SHORT EXERCISE:
Show every line of the data below that contains the string "agent". Case counts.

====================

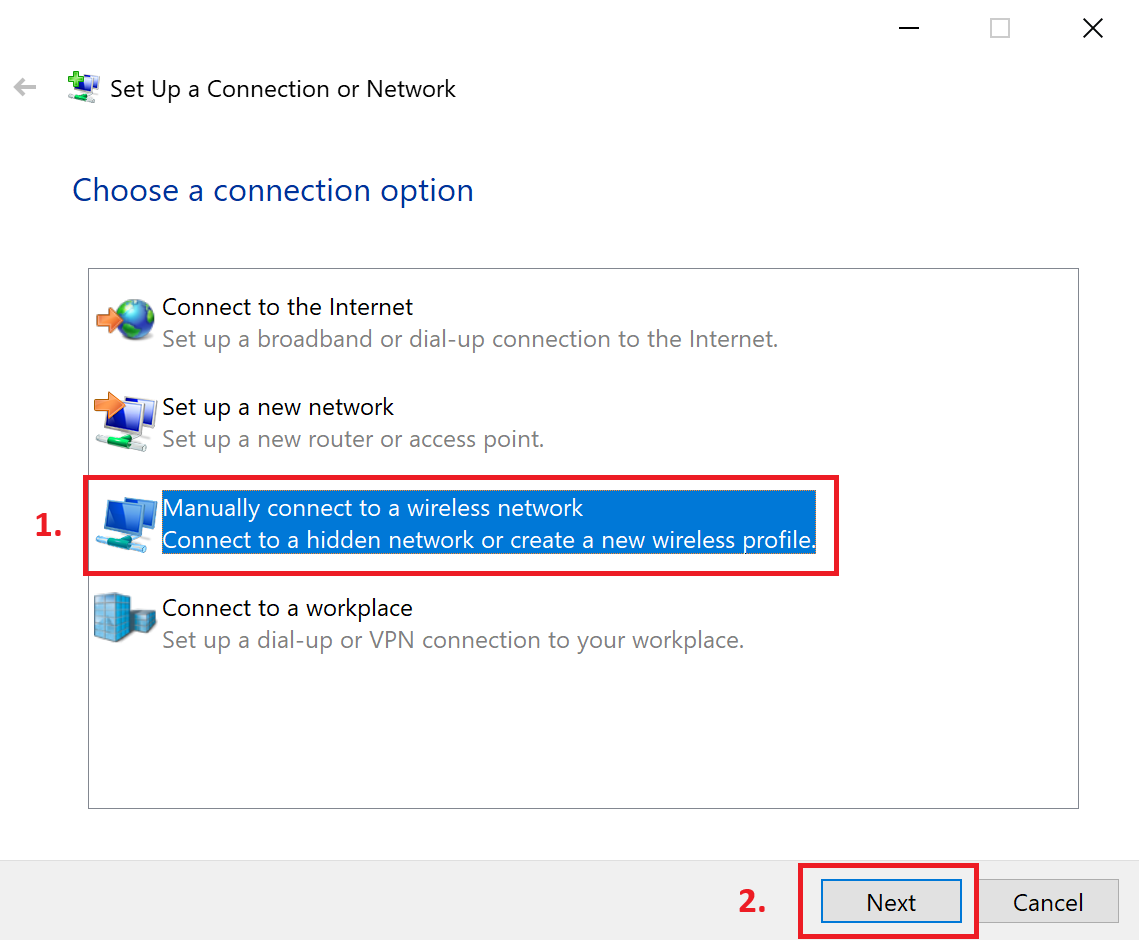Select the Connect to the Internet option
This screenshot has width=1139, height=940.
[x=287, y=307]
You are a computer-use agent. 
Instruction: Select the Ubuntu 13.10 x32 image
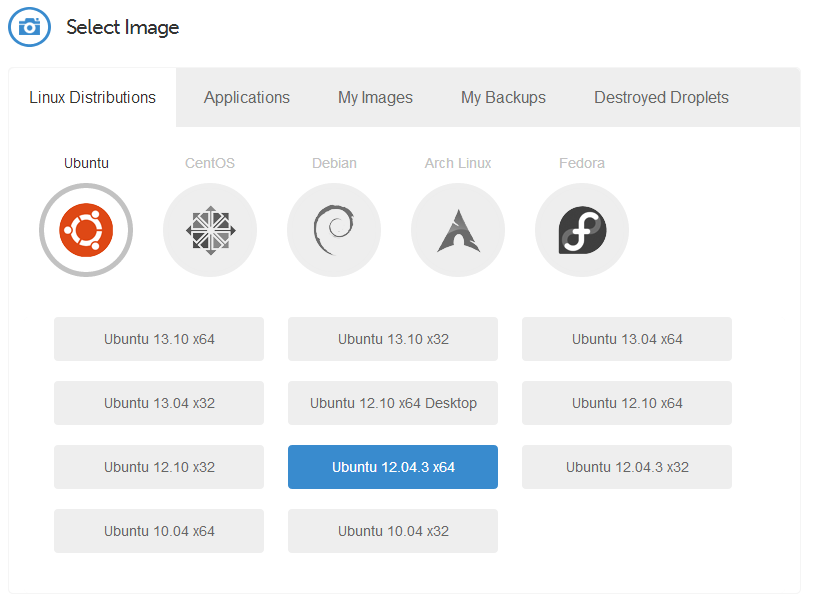393,339
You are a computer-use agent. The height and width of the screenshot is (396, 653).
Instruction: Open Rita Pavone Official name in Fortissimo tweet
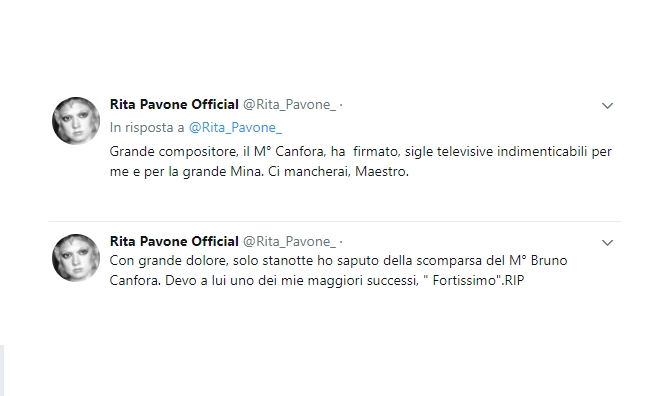[x=174, y=241]
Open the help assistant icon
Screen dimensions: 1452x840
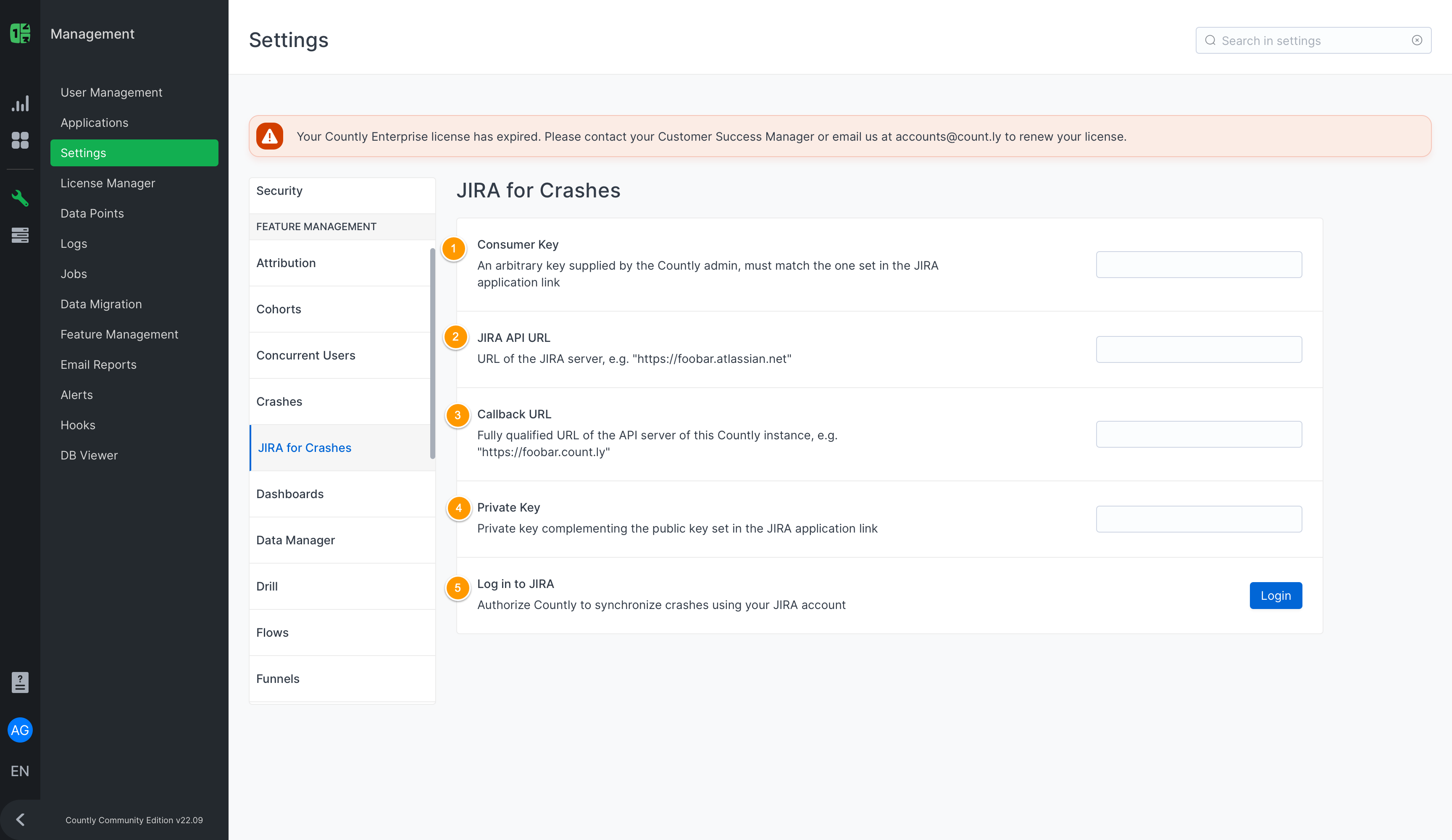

====================

FULL OUTPUT:
You are a computer-use agent. 
You are a computer-use agent. The height and width of the screenshot is (396, 653).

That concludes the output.